Much more, none of which can possibly be anything but a bore to anyone but myself...the sense of strength that I had though, that is very clear in my mind, and speed, as well, when I crawled I moved very fast. I remember only being able to go backwards at first and then learning how to motorize forward...what a trip. Such simple delight. Oh...you know. Dull, commonplace, stupid stuff like that.

My great grand mom's funeral...that's a gem of a memory. She was buried in a nun's habit. Her husband had preceeded her in death, and the Catholic Church used to give widows the option to take vows if they chose, and she did so.
She was so tiny. I remember what I wore, and standing on the kneeler that was next to her casket, looking at all the stuff that the family had placed next to her during the wake. Beautiful rosaries, crosses, altogether it was like viewing a treasure chest with this tiny, wrinkled doll dressed in black veil and white bib, neck covered to her chin... in the middle of it all.

The woman could not have been much over four and a half feet tall, if she was an inch. I have no recollection of her as a living person, only as the little person in the shiny black box. Her face pale and hollow cheeked, nose hairs that had powder on them...accentuating their number, same as her eye lashes and brows...and the overwhelming sweetness of the smell of all the roses, the room so hot, it was winter and this was in some relatives house, my grandmother's sister or cousin...Irene, I think, or Irene's mother's place. The silence was intense, everyone talking so quietly in the room where she lay in state.
Meanwhile, laughter punctuated the stillness from out in the kitchen and loud talk wafted in from the chill of the screened back porch, tables everywhere, everyone had their own personal flask and a glass. People coming in and going out. The great abundance of Polish food for the mourners.
Most folks on foot from the neighborhood, people from within the family parish: Holy Redeemer on east Central, off Michigan, south of Livernois.
My mom and I came over with relatives who had a new car right after our own mass at St. Cecilia Parish west of Mandalay...while my dad took my sister with him over to his folk's house on west Central .... because his father needed him to help with something to do with his horse barn, snow on the old roof was weighing it down and causing problems that had to be remedied.
Must of been 1941 or maybe early 42. Maybe 43. I was wearing a blue velvet bonnet, blue velvet child's coat over a dress that didn't reach my knees. My legs were cold and my face was hot in the house where I was told to sit in a big chair, all the way back...so my feet were level with my knees and my shoes were black hand me downs from my older sister and didn't fit so well. I hated them.
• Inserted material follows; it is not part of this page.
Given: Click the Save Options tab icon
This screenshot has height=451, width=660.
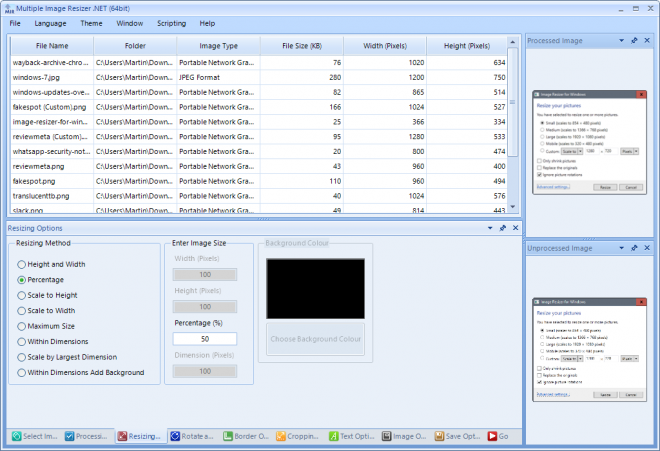Looking at the screenshot, I should tap(441, 436).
Detroit during the war in Europe.

There was a neighborhood fellow later who came to those same streets; shell shocked, they called him.

These were streets crowded with family and friends newly arrived from the old countries, overland from the Eastern United States. There was talk of new arrivals, there was a warm sense lacking today in my life, the feeling of excitement and curiosity, unlimited possibilities, tentative joy. Room for more, plenty on hand, though there was not much at all it was a kind of precious, richly flavored simplicity savory with life. Elemental, hardy, fragrant effervescent valances merging the ancient with the unmet future.